§ WHAT IS ASKED:
1) Reproduce the passage about parents of older kids becoming "the village" for new parents, from "The Village, of" to "children were young.", inclusive.
2) Pick up the piece about parents of older children becoming the village and continue it from where it stops.

§ TEXT SEGMENT:
--- --- ---
Every day, I look at my 10-year-old and 13-year-old, gaze lovingly into their eyes, and see the little kid, toddler, and infant they once were. I kiss them gently on their foreheads and think two thoughts at the same time: “I miss my teeny-tiny baby” and “Thank God you’re not a baby anymore.”
Those early years are beautiful, unforgettable, and incomparable but also so, so hard. And TikTok user Lindsey, who posts as @lindseymariecolor_ on TikTok, has a message for moms like me: now that we’ve hit our stride, we are tasked with helping new parents. So, get those casserole dishes ready!
“This video is for the parents who have decided they are completely done having children,” she begins.
“Maybe you or your partner have made that permanent decision and you are no longer having any more. You’re not pregnant, you’re not nursing, and all of your children are now fully potty trained. You don’t have to carry around a diaper bag, you might even be completely out of car seats, and you don’t have to help your children open their snacks, they can do that by themselves. If everything I’m describing sounds a lot like your life right now: congratulations, you’re now The Village.”
The Village, of course, is a reference to the adage — “It takes a village to raise a child.”
“You are in charge of making new meals for parents, for offering to clean houses, for offering to take the older kids to the park when somebody has a new baby,” she continues.
She preempts anyone who would counter this edict by pointing to their own lack of help when their children were young.
“You didn’t have a village: how did that make you feel?” she asks. “Did it feel lonely? Did it feel isolated? Did it make your postpartum depression worse?”
Parents of older kids, she notes, have a much easier time doing things. Simple things, like getting out of the house or eating a meal. Caring for a child who can’t do anything for themselves (except create chaos: they’re great at that from day one) is exhausting, and even asking for help can be overwhelming because where do you even begin to ask? Lindsey has a suggestion for that, too.
--- --- ---
§ ITEMS:
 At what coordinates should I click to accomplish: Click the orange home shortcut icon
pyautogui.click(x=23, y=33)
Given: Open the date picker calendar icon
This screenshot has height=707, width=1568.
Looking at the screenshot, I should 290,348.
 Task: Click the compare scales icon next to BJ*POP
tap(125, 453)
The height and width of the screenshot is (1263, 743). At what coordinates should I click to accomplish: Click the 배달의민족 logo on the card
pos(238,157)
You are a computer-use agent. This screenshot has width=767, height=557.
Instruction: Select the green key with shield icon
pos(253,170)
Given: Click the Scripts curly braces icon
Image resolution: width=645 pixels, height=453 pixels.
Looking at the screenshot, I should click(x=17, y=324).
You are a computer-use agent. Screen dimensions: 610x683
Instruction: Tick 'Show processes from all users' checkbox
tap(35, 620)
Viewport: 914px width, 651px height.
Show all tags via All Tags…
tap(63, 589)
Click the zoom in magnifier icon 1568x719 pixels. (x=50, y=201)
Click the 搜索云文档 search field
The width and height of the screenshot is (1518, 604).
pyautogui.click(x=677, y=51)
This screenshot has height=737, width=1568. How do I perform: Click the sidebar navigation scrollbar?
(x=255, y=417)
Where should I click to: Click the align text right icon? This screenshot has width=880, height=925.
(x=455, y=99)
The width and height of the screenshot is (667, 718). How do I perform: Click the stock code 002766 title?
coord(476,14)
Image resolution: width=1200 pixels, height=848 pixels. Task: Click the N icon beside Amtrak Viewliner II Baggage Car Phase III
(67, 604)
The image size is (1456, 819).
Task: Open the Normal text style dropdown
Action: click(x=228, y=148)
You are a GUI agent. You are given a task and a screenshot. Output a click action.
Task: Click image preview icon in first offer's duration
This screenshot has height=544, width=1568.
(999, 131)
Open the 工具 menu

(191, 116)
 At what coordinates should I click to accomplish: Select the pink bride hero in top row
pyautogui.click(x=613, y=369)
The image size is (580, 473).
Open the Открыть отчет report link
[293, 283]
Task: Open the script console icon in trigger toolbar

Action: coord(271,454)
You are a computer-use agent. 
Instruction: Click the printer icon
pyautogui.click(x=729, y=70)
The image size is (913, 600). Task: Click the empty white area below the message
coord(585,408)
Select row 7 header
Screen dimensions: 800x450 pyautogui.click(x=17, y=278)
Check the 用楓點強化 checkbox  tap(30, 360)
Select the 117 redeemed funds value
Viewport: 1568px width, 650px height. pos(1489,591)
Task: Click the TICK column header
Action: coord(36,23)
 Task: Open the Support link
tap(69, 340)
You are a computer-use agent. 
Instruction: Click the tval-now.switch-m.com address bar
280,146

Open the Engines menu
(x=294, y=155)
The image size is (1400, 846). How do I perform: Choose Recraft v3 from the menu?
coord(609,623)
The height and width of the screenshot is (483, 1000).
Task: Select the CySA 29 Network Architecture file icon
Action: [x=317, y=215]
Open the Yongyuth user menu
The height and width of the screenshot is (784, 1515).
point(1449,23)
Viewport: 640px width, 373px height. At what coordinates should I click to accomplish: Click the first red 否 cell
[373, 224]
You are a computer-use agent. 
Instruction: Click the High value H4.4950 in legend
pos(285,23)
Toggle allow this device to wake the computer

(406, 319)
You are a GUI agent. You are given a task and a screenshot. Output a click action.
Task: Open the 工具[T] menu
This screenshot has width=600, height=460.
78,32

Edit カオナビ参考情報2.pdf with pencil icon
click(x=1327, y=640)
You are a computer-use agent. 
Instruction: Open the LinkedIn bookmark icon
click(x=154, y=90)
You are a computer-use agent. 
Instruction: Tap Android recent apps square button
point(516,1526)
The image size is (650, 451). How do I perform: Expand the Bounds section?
--- --- ---
§ THE ANSWERS:
1)
The Village, of course, is a reference to the adage — “It takes a village to raise a child.”
“You are in charge of making new meals for parents, for offering to clean houses, for offering to take the older kids to the park when somebody has a new baby,” she continues.
She preempts anyone who would counter this edict by pointing to their own lack of help when their children were young.

2)
“When somebody you know — a co-worker, a friend, a neighbor — has a baby, they have three under three, they are going through something really difficult, they’re going through grief: offer to make them food. Take them food to their house. Don’t say ‘What can I do to help?’ Just say ‘Hey I can bring food over Tuesday or Friday, what day works better for you?’ … Offer to help in a way that is actually helpful rather than putting the decision on them, because … they can’t make that executive decision right now. Make the decision for them. Be the person that you needed when you were in that new motherhood era and it was so incredibly difficult.”
Response to this message was disappointingly mixed. While plenty of people expressed eagerness to be there for their friends, family, and neighbors, others proudly crowed about how not on board they were with this plan.
“No ma’am I’m not,” reads one comment. “I just survived that stage.”
“Tubes removed at 23,” says another. “I’m not doing sh*t for no one. Unless they are direct family.”
“The best part of not having many friends is not having to be the village,” reads a third.
Many others claimed life was busier now that their kids were older and in activities.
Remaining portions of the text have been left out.